As it turns out, we were wrong. The Note 8 has already been rooted using the Odin application. Even better, the process is relatively painless, and it’s easy to undo, as well.
Before we unlock the Note 8, it’s worth addressing a few caveats about the unlocking process.
- This will only work on the U.S. version of the Note 8, powered by the Snapdragon 835. If you’re using a Note 8 feature Samsung’s own Exynos 9 series CPU — essentially, the model sold outside the U.S. — look elsewhere.
- You’ll need a PC to unlock your smartphone.
- The process described below erases whatever’s on your Note 8, so backup anything you need off the phone before you start.
- Because of the boot.img we are flashing, there’s a good chance the battery will never charge to more than 80 percent.
- Rooting your phone voids your warranty (though you can unroot your Note 8, restoring the stock firmware).
- You root phones at your own risk, and it’s something the average smartphone user shouldn’t really mess with.
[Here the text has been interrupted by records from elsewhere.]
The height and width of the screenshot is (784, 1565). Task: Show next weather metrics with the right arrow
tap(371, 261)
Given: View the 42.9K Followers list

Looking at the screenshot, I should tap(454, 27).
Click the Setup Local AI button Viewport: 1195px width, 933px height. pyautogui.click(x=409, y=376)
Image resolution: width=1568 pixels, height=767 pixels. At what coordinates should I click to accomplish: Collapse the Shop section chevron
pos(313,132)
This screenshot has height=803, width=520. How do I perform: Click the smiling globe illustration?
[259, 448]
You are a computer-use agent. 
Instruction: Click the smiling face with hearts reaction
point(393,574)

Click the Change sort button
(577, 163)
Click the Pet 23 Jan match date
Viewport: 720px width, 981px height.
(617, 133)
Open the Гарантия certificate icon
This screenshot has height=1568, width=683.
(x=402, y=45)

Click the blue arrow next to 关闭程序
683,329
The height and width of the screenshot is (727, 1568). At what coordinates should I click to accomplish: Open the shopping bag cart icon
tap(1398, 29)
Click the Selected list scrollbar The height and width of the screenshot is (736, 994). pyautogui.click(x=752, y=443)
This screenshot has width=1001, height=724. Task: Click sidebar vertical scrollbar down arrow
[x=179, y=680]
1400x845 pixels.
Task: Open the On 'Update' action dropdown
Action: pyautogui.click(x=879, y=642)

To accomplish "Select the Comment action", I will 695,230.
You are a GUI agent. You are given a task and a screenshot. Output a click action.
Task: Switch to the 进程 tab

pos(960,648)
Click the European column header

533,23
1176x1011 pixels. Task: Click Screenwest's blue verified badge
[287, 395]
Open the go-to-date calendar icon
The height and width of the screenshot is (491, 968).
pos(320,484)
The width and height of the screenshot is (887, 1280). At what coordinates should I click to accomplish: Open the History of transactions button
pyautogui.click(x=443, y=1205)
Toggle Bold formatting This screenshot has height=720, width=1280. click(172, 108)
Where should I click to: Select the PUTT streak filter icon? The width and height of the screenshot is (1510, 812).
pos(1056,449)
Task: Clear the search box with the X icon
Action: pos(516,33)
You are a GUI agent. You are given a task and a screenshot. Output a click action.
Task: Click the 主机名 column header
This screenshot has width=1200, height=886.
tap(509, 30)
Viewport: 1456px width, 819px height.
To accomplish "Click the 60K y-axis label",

With those cautions in mind, here’s how to root your Note 8.
1. Download and install the Samsung Drivers on your PC.
2. Next, we'll need to download the following files from XDA in this post: SAMFAIL System, SAMFAIL Firmware and Odin. Save them to your Desktop and extract them all.
3. Open the newly extracted Odin folder and double click the Odin .exe file inside.
4. Turn off your Note 8 and put it into Download Mode by holding down the Volume Down, Power and Bixby buttons at the same time. Keep holding them until the phone’s display says you are in download mode and then plug it in.
5. In Odin, click the AP button and select the system.tar file from inside the newly extracted SamFail System folder.
6. Select the PIT tab on the left in Odin. Click PIT and select the .pit file from that same folder, as well.
7. Click the Options tab and make sure all of the following are checked on (and everything else is not checked):
- Auto Reboot
- F. Reset Time
- NAND Erase All
8. Click Start and wait for the phone to flash. It will say FAIL at the end, but it still worked.
9. Put the phone back into Download Mode by holding down Volume Down, Power and Bixby buttons at the same time and keep holding them until the screen says you are in download or upload mode. (If you wind up in upload mode, hold the same buttons again to get into download mode). The phone will tell you it is in emergency mode, which is fine.
10. Click Reset in Odin.
11. Click on BL in Odin and select the BL file inside the newly extracted folder. Then click AP and select the AP file. Click CP and select the CP file. Finally, click CSC and select the CSC file.
12. Click on the Options tab and select the following ONLY and uncheck everything else. (Take note: this list is different from earlier so make sure to review exactly what you’re checking.)
- Auto Reboot
- F. Reset Time
13. Click Start and the phone will reboot into recovery mode. Check to see if it says Failed to Mount /System (Invalid Argument). If it does,you did something wrong and need to start over from the very beginning. But if there’s no message along those lines, you can continue.
14. Using the volume buttons to navigate and power to select, choose Reboot to System.
15. Once the phone boots up, go through the normal setup process.
16. Once you can get to the homescreen, open the SuperSU app from the app drawer. It'll prompt you to update binaries.
17. Select Normal Method, and then follow the instructions to disable Knox if a message pops up instructing you to do so.
When SuperSU is done, you’ll be told to reboot. Allow your phone to do so. It'll reboot a few times and once done, you're all set. Enjoy your new-found root access.
If you ever decide to go back to stock, you’ll just need to find the stock Odin firmware files for your particular model phone (they need to be for your exact model) and just flash them in Odin as illustrated here.